RECORDS: Begin

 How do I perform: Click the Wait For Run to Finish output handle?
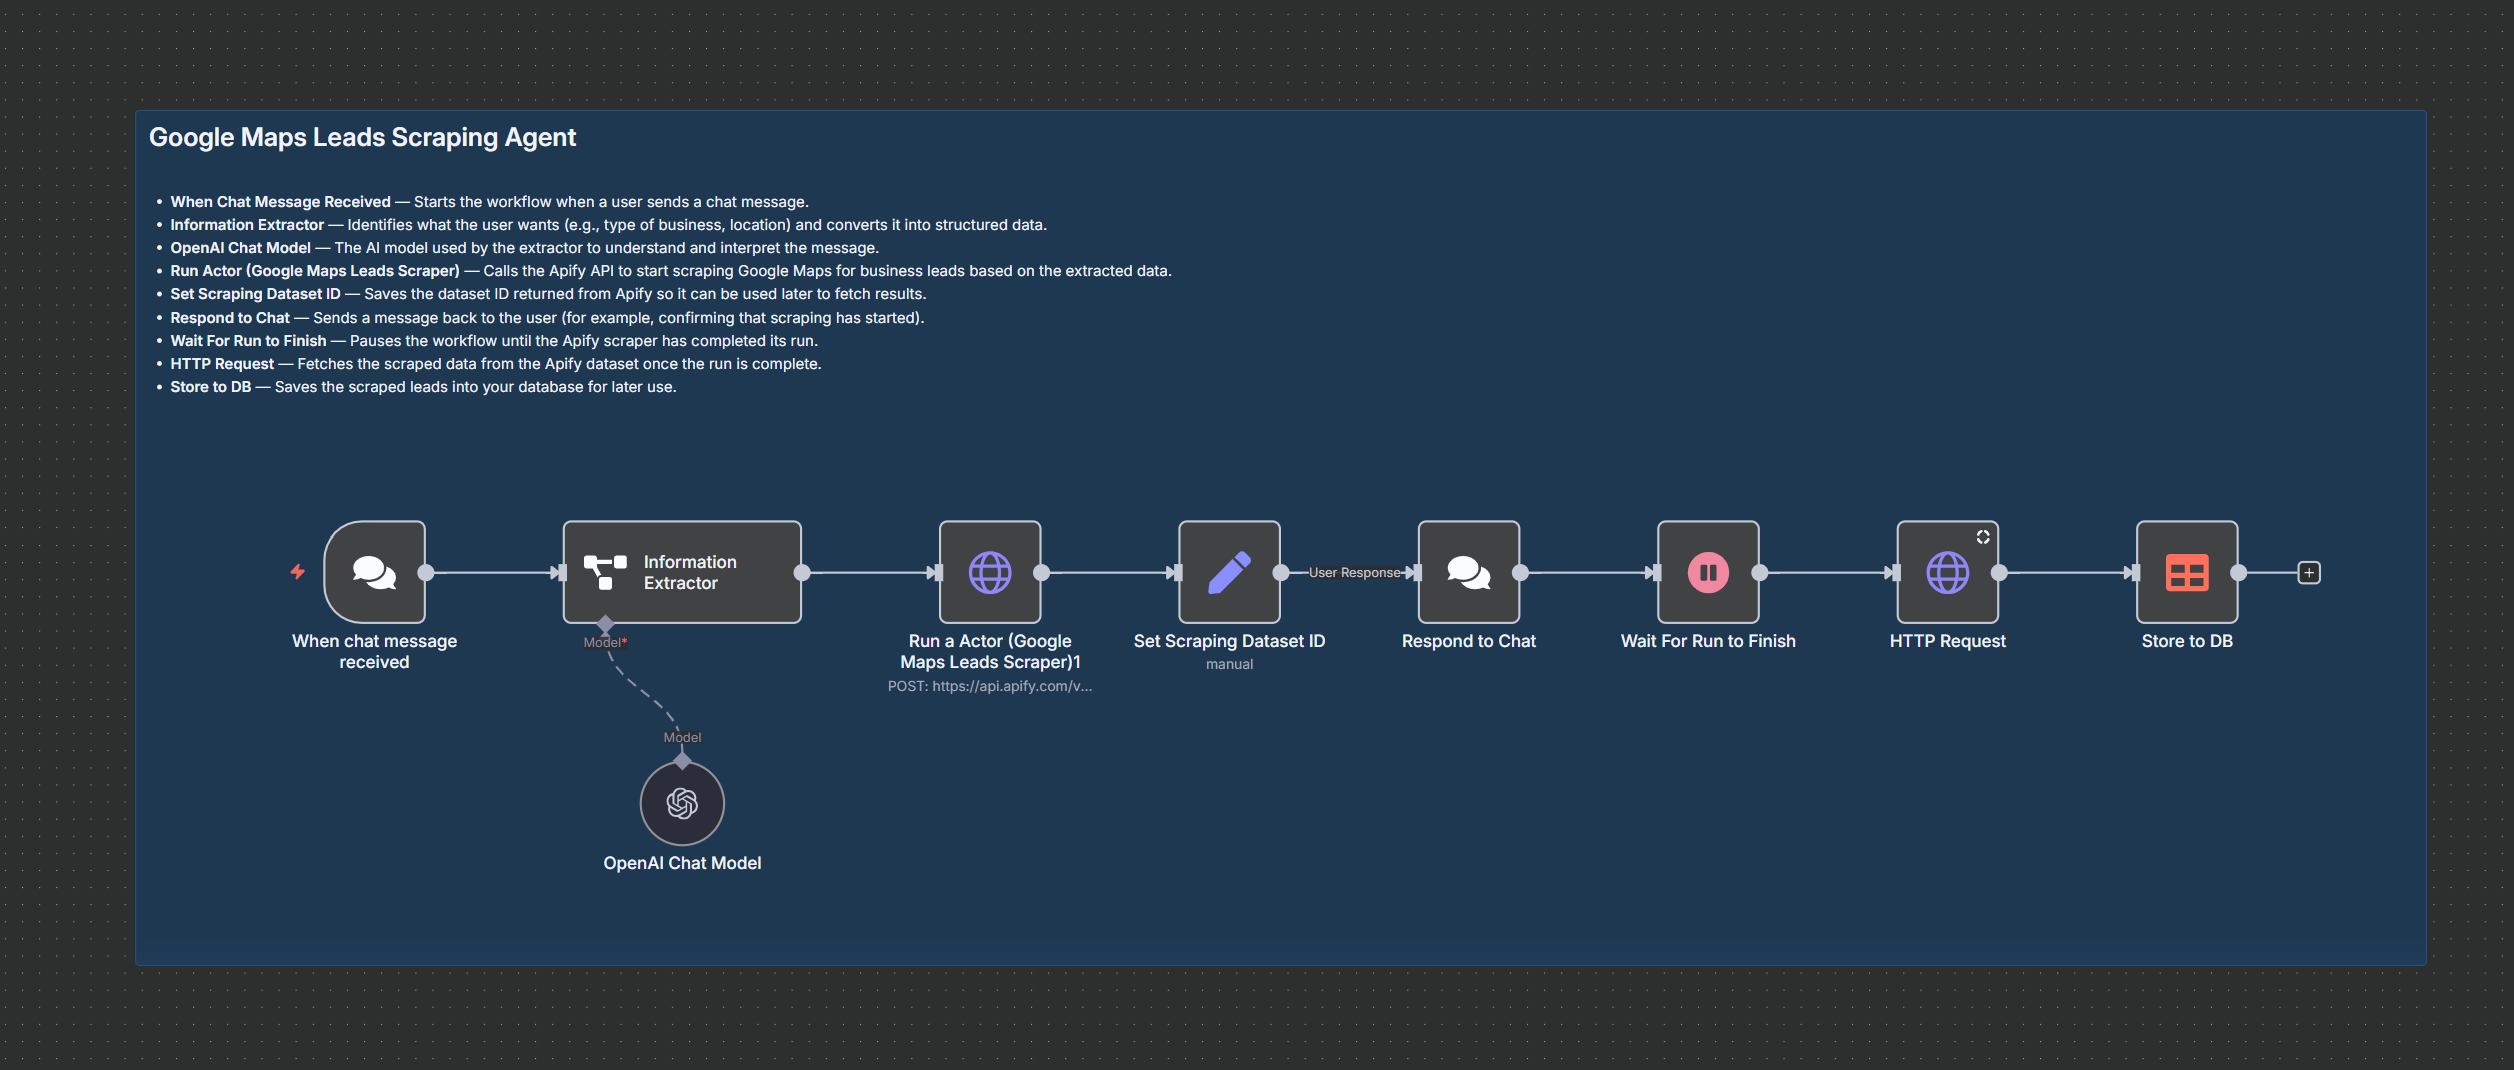click(x=1760, y=573)
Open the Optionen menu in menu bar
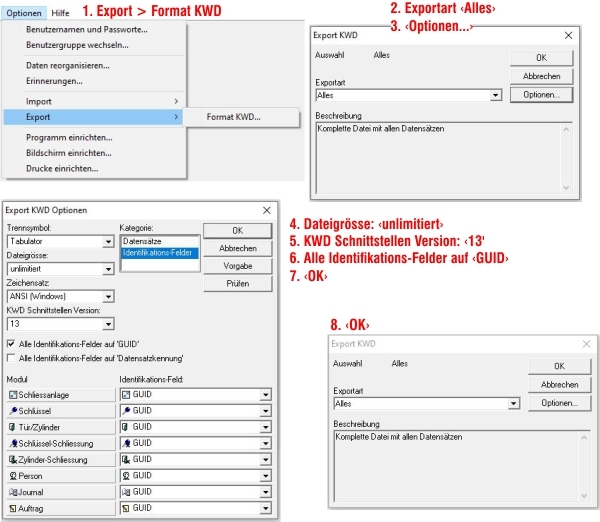This screenshot has width=600, height=522. [x=22, y=13]
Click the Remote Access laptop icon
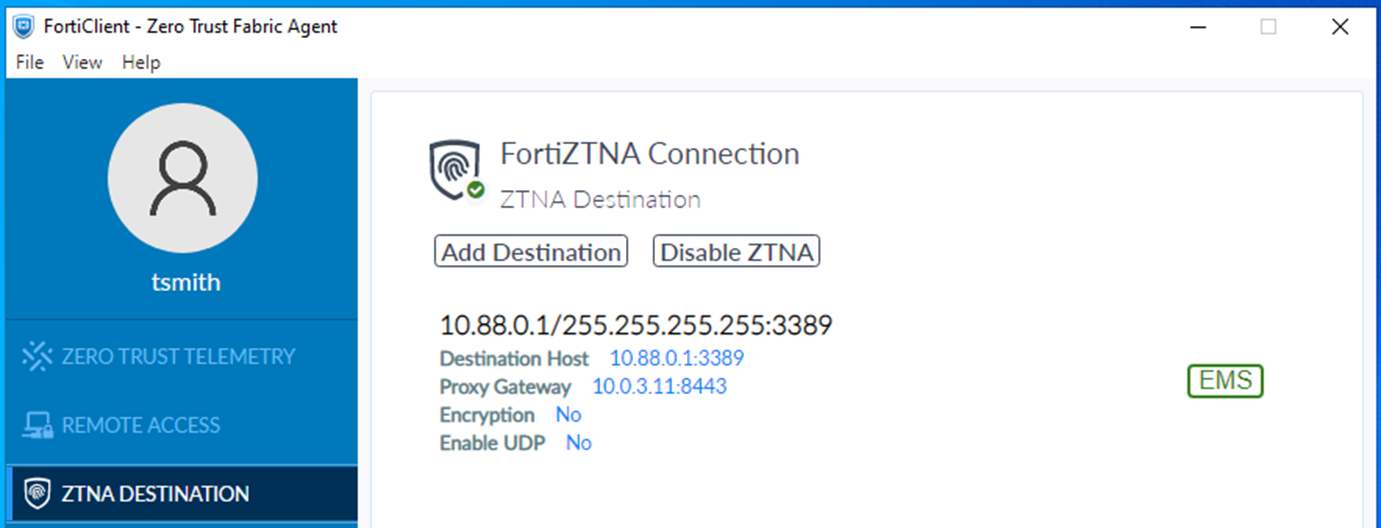The width and height of the screenshot is (1381, 528). click(x=37, y=425)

RECORDS: End

ASSIGNED TASK:
The entries above are to be repeated exactly, except for any pictures.

OUTPUT FOR THIS TASK:
 How do I perform: Click the Wait For Run to Finish output handle?
click(x=1760, y=573)
Open the Optionen menu in menu bar
This screenshot has width=600, height=522. [x=22, y=13]
Click the Remote Access laptop icon
The width and height of the screenshot is (1381, 528). click(x=37, y=425)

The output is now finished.